Mais donne à Ton serviteur un esprit d'intégrité, d'humilité, de patience, et d'amour.
Oui, Seigneur Roi, donne-moi de voir mes fautes et de ne pas juger mon frère, car Tu es béni dans les siècles des siècles, amen.

Ceci, en plus des offices, est récité chaque jour, au lever et au coucher, par les fidèles.
L'autre office capital dans le carême de l'Eglise orthodoxe, c'est la Liturgie des Dons présanctifiés. Contrairement à l'Occident, on ne célèbre pas la liturgie eucharistique en semaine pendant le carême, car la consécration des Dons est associée à Pâques, la fête des fêtes.

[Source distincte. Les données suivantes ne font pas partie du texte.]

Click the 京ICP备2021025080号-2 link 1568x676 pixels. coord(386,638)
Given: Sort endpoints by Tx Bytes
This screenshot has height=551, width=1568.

Pour que les fidèles puissent communier pendant la semaine, ce qui est d'une grande aide dans les efforts qu'ils consentent, on célèbre, le mercredi et le vendredi pendant le carême, cette Liturgie des Dons présanctifiés.
Cela signifie qu'à la liturgie eucharistique précédente on consacre non pas un Agneau (le nom du morceau de pain levé utilisé dans la liturgie byzantine) mais autant qu'il en faut pour la semaine suivante, en plus de celui qui va être consommé immédiatement.

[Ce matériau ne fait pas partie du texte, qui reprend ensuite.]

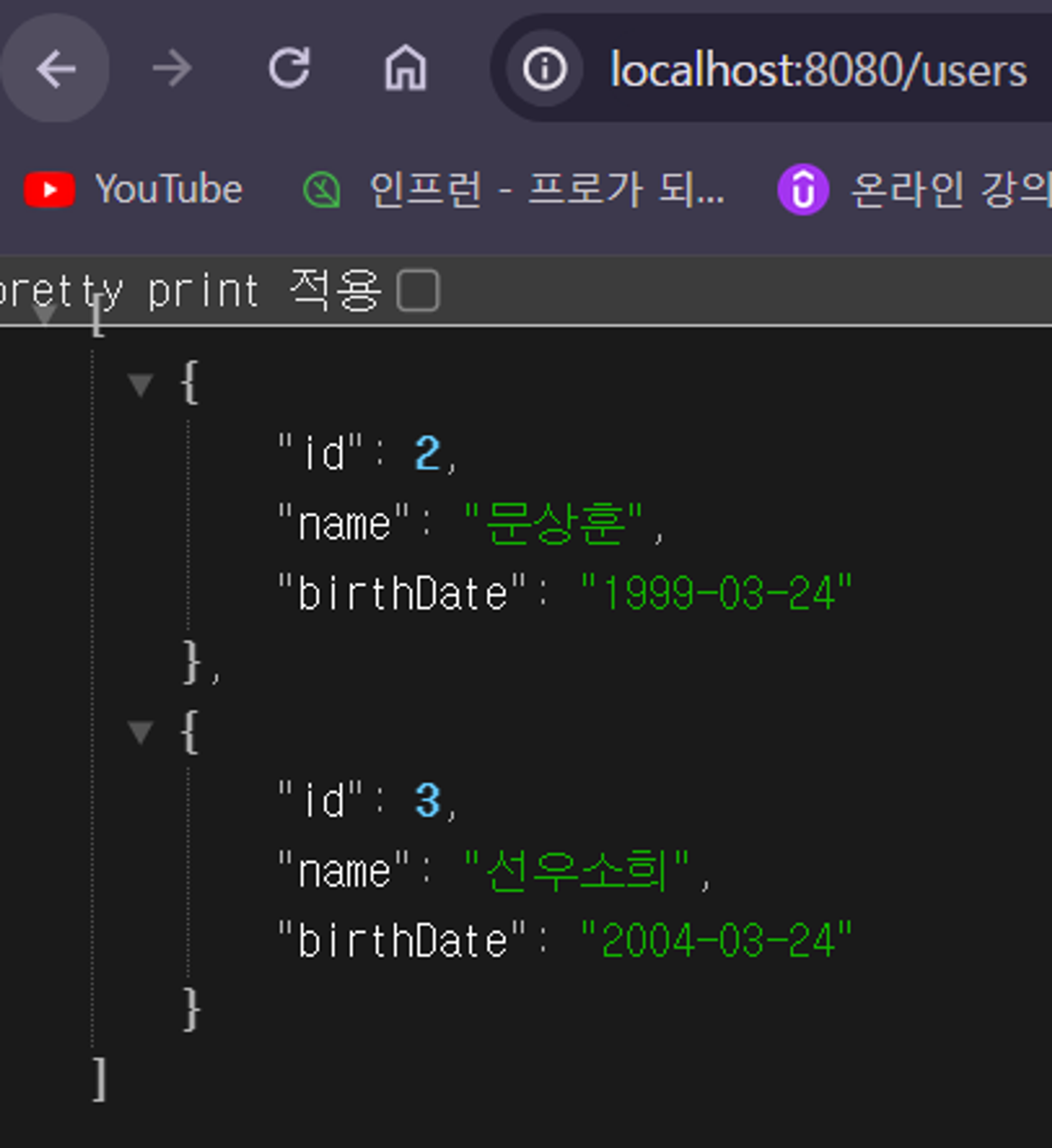Open the browser home page icon
This screenshot has width=1052, height=1148.
coord(406,68)
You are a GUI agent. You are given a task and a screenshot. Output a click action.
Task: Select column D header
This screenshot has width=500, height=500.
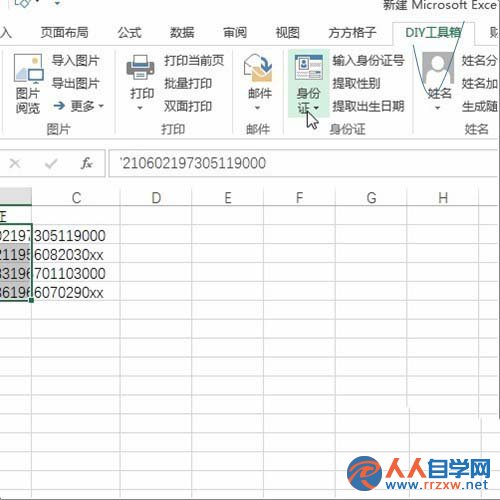click(156, 198)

L'office commence par les vêpres, mais au lieu de passer dans le jour suivant (cf. plus haut, c'est au cours des vêpres que commence le jour liturgique), l'ordo "débouche" sur un rite qui ressemble à la liturgie habituelle, mais dont la consécration eucharistique est absente.
Les Dons déjà consacrés sont portés en procession devant les fidèles prosternés, et, au lieu de passer à l'anaphore eucharistique, on récite immédiatement le Notre Père, et on reçoit la communion, après que le prêtre a accompli la Fraction du Pain.
Ces jours-là, on attend la communion (à la fin de vêpres, donc) pour manger (ou boire), donc on ne mange qu'en fin d'après-midi, voire en soirée, ce qui est la marque des jours les plus pénitentiels.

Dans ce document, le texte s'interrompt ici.